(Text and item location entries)
________________________________________
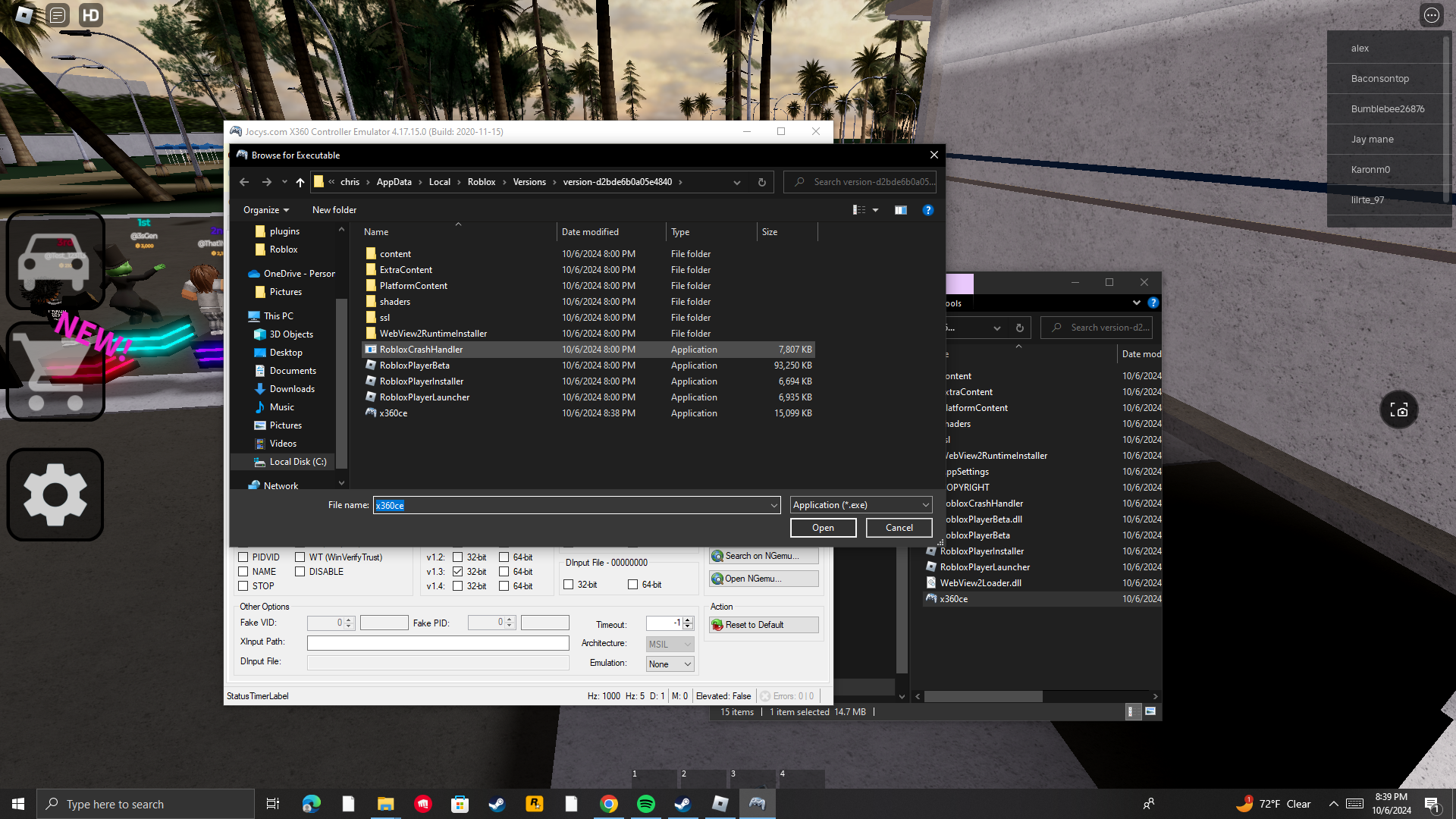Click the Roblox screenshot capture icon

1398,410
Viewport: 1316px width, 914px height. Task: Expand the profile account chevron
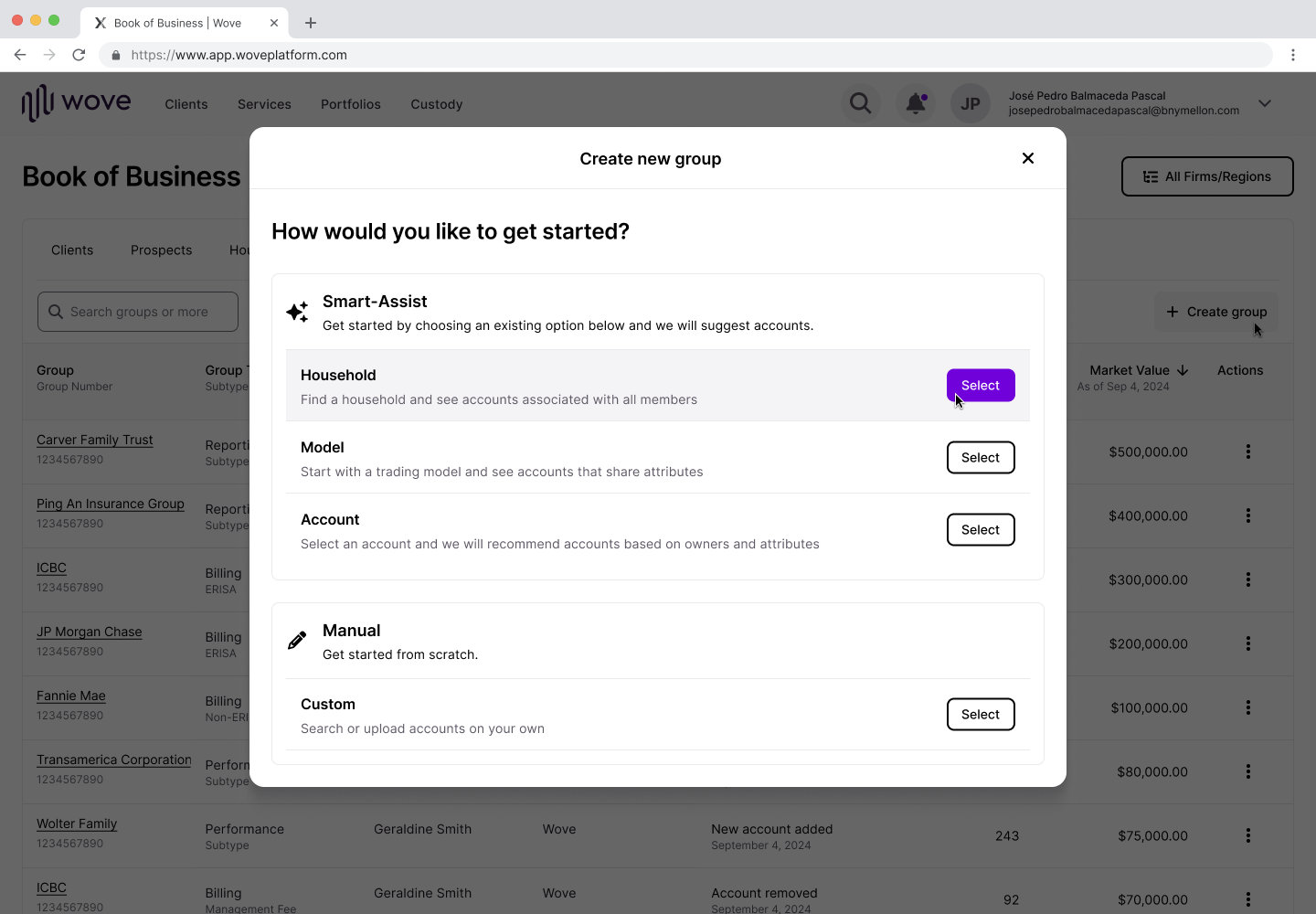point(1264,103)
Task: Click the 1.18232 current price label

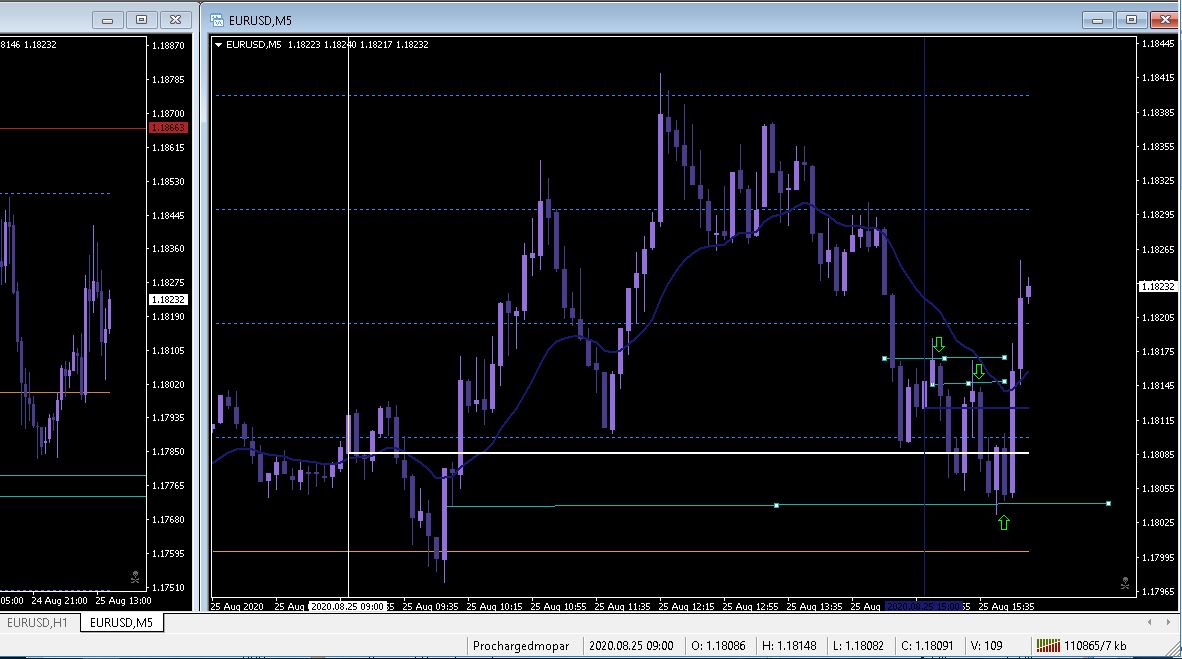Action: [1157, 287]
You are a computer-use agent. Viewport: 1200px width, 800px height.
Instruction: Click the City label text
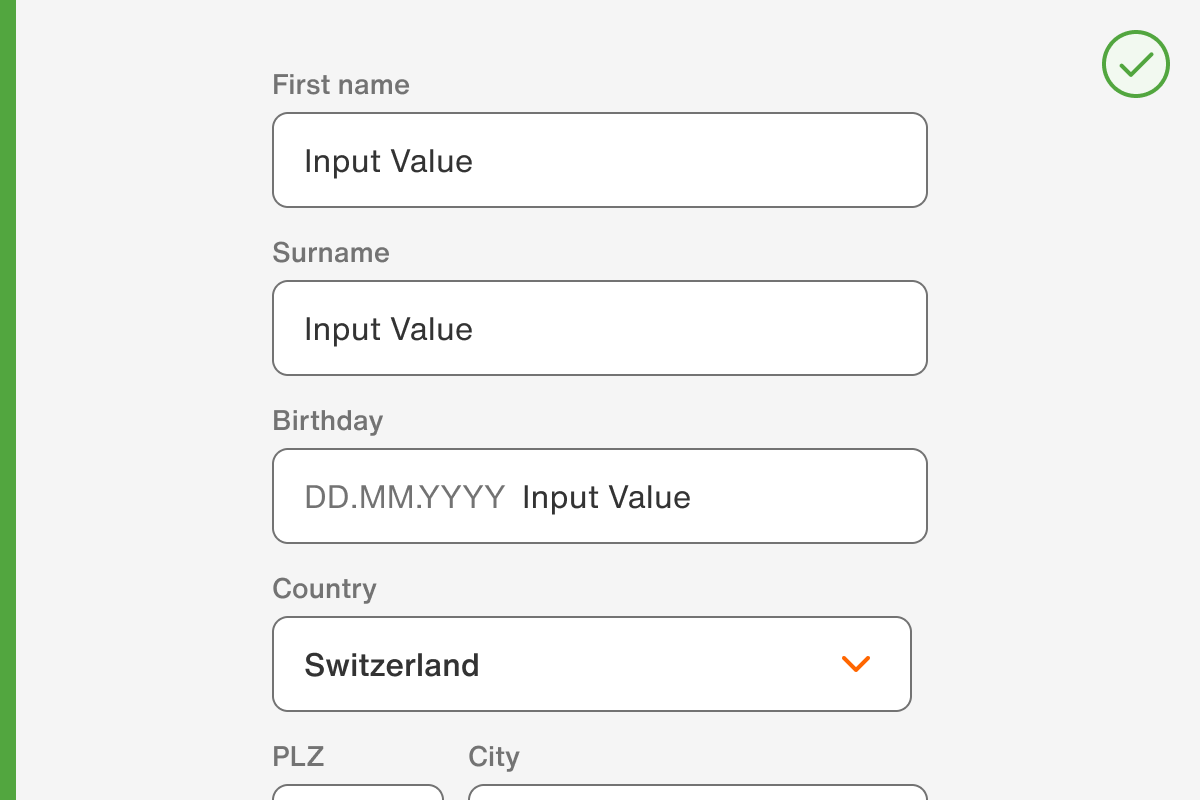pos(493,757)
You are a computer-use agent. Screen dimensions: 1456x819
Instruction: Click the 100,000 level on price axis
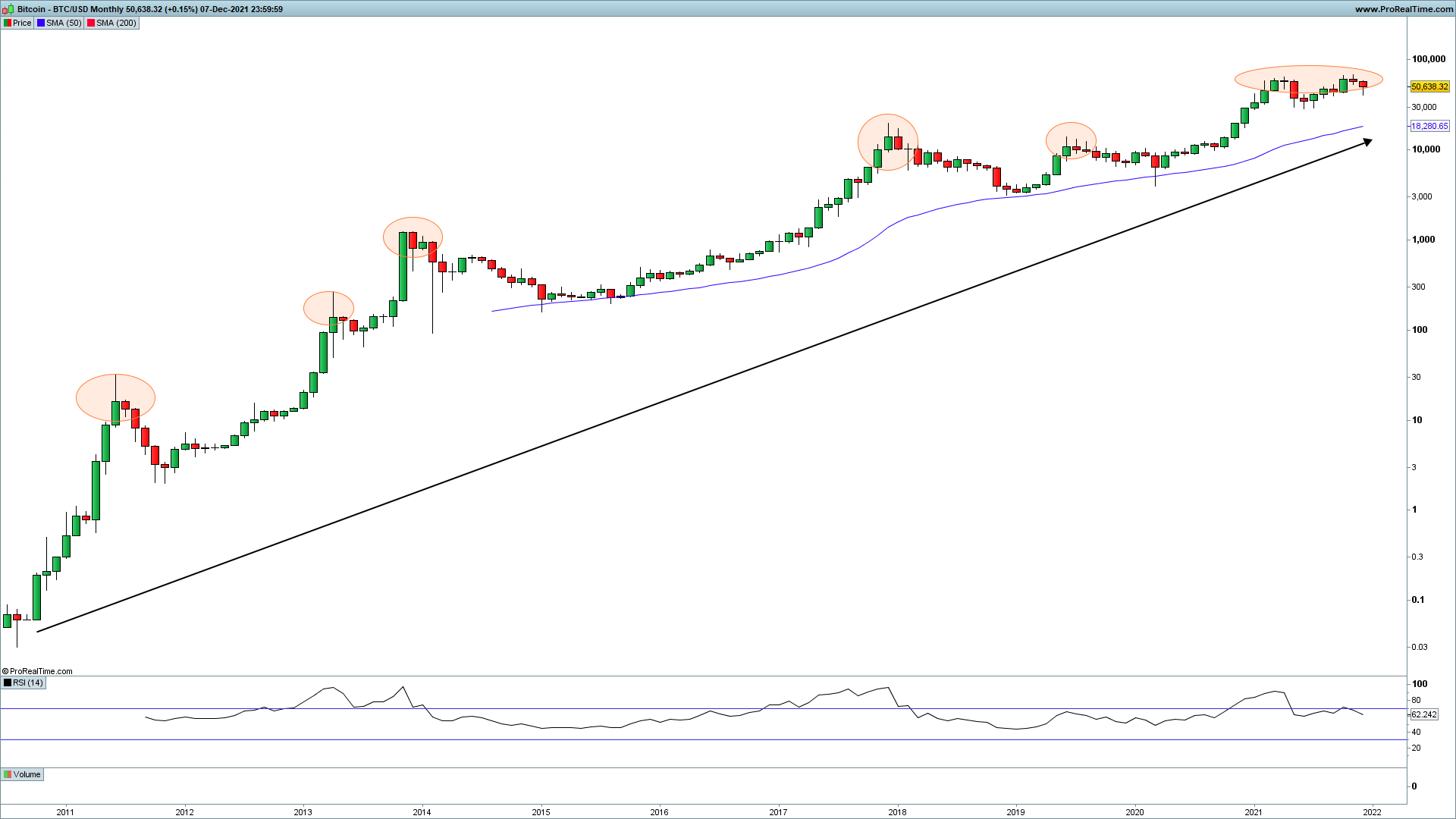[1428, 59]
________________________________________
**Given problem**. Copy every line of the data above word for word, leaving out the pictures.

**Exercise result**.
Click the Roblox screenshot capture icon

1398,410
Viewport: 1316px width, 914px height. Task: Expand the profile account chevron
point(1264,103)
Task: Click the 1.18232 current price label

Action: [1157, 287]
You are a computer-use agent. Viewport: 1200px width, 800px height.
Instruction: Click the City label text
pos(493,757)
You are a computer-use agent. Screen dimensions: 1456x819
Instruction: Click the 100,000 level on price axis
[1428, 59]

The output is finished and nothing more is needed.